Encore un intermède presque instru, à la slide cette fois, du Ry Cooder dans le texte… Au moment où arrive “Vodun Pt. 3”, on a déjà mangé 50 minutes de décibels bien gras dans la face, et on ne s’attend plus à une nouvelle déflagration… Le morceau est varié, rythmé, tout à la fois rapeux et cristalin. Mais rien à côté du tortueux “The maze”, le bien nommé : cette pièce de bravoure de 10 minutes, construit une ambiance ténébreuse et froide, un peu à la manière d’un Year Of No Light. Même s’il aurait pu perdre quelques minutes, ce titre ambitieux tient ses promesses. J’ai plus de réserve sur le quelque peu chaotique “Omega” qui vient clôturer de manière un peu brouillonne plus d’1h10 de musique.

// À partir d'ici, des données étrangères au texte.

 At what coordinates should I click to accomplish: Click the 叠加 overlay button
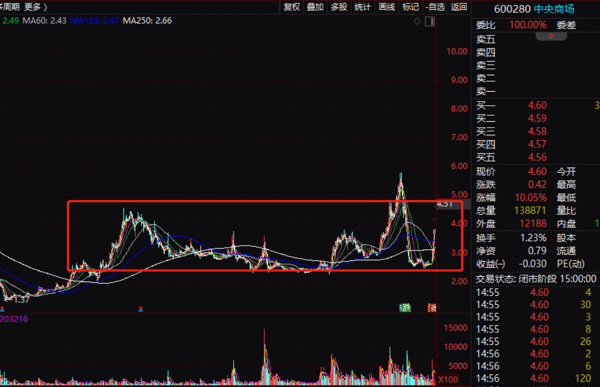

Pour préparer cette chronique, je me suis rendu compte que j’ai dû écouter cet album une bonne vingtaine de fois. Au moins deux fois plus que n’importe quel album que je suis amené à chroniquer généralement. Au début, j’ai pensé que j’avais juste du mal à le “cerner”, à définir son périmètre, sa “matrice”. Ensuite, j’ai remarqué que ce qui me faisait écouter l’album à nouveau à chaque fois est ce sentiment de “nouveauté” qui restait bien présent, alimenté par cette production somptueuse, ces gimmicks, ces compos aventureuses, ces surprises entendues à chaque écoute. Je ne m’en lasse toujours pas. Mais au final, je réalise que si je l’ai tant écouté, c’est avant tout parce que c’est un foutrement bon album, et que chaque écoute me le fait apprécier un peu plus. Et j’en ai pas encore fini.